#### YOUR GOAL
From the listing below, copy only the lines from the line that contains "Where should I click to: Click" to the line that contains "You are a computer-use", counting those two lines as part of the copy.

#### DATASET EXCERPTS
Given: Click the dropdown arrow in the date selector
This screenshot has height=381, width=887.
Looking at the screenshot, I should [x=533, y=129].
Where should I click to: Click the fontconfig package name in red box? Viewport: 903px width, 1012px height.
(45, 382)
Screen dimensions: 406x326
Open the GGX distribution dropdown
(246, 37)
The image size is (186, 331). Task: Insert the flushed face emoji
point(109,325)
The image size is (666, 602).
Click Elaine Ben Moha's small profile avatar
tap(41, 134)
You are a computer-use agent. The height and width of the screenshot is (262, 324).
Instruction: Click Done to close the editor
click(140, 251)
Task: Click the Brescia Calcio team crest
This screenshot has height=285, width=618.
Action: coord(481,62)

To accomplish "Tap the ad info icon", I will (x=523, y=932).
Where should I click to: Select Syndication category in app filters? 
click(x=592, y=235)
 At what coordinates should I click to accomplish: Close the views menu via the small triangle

#### REPLY TO THE TASK
Where should I click to: Click the fontconfig package name in red box? Viewport: 903px width, 1012px height.
(45, 382)
Screen dimensions: 406x326
Open the GGX distribution dropdown
(246, 37)
The image size is (186, 331). Task: Insert the flushed face emoji
point(109,325)
The image size is (666, 602).
Click Elaine Ben Moha's small profile avatar
tap(41, 134)
You are a computer-use agent. The height and width of the screenshot is (262, 324).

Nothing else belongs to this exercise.